I went for walk earlier in the week, just before sundown. I went across to Huerta Nueva (new orchard), the urbanisation just opposite our village. There is a small pond in the centre which was supposed to have been developed into a recreational area, but like so many building projects out here, it was never finished off. However the whole urbanisation has recently been taken over by our town hall, and the pond has been tidied up a bit. Some of the local residents clubbed together to buy some ducks to go there so I walked over to see how they were settling in. They looked very much at home and were pecking around on the bank and swimming leisurely around the pond. The little island in the centre is covered with tamarisk shrubs which are a rusty orange at this time of year, and they reflected the rays of the setting sun making a very pretty scene.

Our choir is back in full swing and we are learning some lovely songs for our concerts this summer. On Friday, our friend Julie came over so we could take her to a nearby restaurant called la Cumbre. You have seen photos of it on here before - it is the one with big pictures of Roman ruins on the walls. There is a lovely outside area with beautiful views over the village and across to the Cabrera mountains. There is an outside stage and we thought it would make an ideal setting for one of our concerts, so we have booked it for the 8th of June.
This week the circus is back in town. Circo Francia comes here twice a year and they park their vans just across the green zone at the back of our house. I can see them from this chair, but more importantly I can hear the constant roar of the lions as their feeding time approaches. At least it is their feeding time on some days, but when it is a day for an evening performance, they are not fed until after the show. 
They live in this van, and each morning the side flaps are opened, and we can just see the shadow of the big cats moving around inside. In fairness, all the animals we have seen in circus and fairs out here, appear to be well cared for, well fed, even maybe loved, but it is their lack of freedom to roam that upsets me, and I would never go to watch them performing tricks. It is just not what they were designed for! Their rather mournful roaring is also quite disturbing and it upsets our dogs too. There is just a bit of wire and rope, and a few mobile barriers fencing off their site, with a couple of guard dogs on the prowl, but no-one goes to bother them. It is just the way of life out here. I guess it seems strange to us, especially the lack of security, because we have not seen such things in UK for many years now.

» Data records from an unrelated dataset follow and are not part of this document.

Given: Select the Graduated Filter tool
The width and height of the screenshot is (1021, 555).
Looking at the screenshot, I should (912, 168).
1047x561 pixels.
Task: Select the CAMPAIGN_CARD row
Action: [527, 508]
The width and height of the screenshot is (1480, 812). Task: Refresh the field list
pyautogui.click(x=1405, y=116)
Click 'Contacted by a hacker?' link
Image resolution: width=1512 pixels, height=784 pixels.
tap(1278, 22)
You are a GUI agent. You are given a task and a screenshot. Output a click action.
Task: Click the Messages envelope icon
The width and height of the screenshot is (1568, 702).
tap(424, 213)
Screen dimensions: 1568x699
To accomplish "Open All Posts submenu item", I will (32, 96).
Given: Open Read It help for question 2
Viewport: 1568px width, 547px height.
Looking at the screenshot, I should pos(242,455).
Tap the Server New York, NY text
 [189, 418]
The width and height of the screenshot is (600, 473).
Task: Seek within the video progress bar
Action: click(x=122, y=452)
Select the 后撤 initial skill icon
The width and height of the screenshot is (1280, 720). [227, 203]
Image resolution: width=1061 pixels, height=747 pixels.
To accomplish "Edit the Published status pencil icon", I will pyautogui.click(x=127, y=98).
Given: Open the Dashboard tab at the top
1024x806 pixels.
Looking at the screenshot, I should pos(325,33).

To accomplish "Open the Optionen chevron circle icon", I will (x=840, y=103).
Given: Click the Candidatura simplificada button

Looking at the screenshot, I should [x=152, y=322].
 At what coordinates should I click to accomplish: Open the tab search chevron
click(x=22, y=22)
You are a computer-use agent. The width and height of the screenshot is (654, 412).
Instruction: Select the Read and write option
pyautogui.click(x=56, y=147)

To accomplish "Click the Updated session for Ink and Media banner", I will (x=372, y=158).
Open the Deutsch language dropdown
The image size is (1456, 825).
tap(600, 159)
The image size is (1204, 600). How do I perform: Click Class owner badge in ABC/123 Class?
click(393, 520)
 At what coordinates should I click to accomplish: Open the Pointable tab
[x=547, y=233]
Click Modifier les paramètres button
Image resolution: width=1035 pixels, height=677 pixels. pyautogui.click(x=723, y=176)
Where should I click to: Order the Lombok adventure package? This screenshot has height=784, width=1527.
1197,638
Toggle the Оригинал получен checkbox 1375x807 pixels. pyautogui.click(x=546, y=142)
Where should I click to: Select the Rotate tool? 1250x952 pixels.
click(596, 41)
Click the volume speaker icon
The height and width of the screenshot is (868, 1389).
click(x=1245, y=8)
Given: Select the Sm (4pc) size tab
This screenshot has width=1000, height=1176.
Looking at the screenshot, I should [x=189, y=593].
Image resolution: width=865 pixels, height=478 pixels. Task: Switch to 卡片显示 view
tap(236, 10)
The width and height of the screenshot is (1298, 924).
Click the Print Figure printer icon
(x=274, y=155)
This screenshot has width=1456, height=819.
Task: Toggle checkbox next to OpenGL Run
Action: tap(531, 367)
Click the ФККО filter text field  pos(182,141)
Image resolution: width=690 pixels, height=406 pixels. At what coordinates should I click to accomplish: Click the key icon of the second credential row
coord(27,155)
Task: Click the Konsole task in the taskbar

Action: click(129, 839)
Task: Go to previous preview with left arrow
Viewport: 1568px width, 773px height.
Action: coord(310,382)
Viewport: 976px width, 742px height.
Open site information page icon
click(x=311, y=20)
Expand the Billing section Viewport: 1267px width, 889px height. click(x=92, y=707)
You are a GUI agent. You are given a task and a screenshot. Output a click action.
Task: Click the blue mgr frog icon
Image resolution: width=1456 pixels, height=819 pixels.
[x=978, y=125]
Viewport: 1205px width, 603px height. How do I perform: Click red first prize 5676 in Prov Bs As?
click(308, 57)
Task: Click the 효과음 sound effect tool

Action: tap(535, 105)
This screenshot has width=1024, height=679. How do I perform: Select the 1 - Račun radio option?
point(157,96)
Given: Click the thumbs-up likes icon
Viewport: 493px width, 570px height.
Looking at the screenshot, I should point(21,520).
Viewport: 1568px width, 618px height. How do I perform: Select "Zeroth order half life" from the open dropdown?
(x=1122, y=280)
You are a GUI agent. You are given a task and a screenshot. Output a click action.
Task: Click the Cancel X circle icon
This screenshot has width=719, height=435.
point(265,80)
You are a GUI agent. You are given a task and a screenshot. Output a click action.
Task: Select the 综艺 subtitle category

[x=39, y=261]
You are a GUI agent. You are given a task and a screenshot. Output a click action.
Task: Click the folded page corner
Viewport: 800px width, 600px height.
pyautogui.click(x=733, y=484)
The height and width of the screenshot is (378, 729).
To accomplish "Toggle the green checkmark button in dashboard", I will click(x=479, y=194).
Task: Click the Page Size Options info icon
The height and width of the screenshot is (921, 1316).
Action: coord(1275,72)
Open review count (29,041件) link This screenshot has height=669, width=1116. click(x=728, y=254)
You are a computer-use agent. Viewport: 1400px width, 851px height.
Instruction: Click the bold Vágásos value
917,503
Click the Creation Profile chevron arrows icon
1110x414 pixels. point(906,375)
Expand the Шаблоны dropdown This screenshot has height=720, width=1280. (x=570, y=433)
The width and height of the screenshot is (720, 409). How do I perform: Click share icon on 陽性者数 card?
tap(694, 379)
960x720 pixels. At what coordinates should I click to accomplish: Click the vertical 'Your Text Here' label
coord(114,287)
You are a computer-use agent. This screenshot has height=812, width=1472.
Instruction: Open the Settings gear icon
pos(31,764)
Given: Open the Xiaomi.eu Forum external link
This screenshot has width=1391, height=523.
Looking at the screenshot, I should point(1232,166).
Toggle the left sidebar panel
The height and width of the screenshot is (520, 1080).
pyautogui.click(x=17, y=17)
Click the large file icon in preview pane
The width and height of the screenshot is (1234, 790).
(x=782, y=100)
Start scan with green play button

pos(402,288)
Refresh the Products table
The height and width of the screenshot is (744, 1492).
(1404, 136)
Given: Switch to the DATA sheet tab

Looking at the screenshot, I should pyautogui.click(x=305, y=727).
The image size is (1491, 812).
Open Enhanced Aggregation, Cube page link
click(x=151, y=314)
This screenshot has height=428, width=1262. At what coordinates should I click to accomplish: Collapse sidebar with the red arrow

Last week we walked the dogs over on the campo again and the broom was just beginning to flower. It made a golden haze all around. The land is very dry for this stage of the winter. See how cracked and dusty it is. Yet still tiny plants fight their way through, flower for a few days, and then die off and disappear again. It is amazing how strong and resilient they are.

As we come to the end of our route we rejoin a dirt road and there is a newly built sandy bank on the other side. From a distance we could see 'spots' all over it but as we got closer we could see they were individual ears of chumba (prickly pear). It looks quite funny at the minute, but if they all take, they will grow into a formidable security fence for the new high speed train track up at the top of the bank!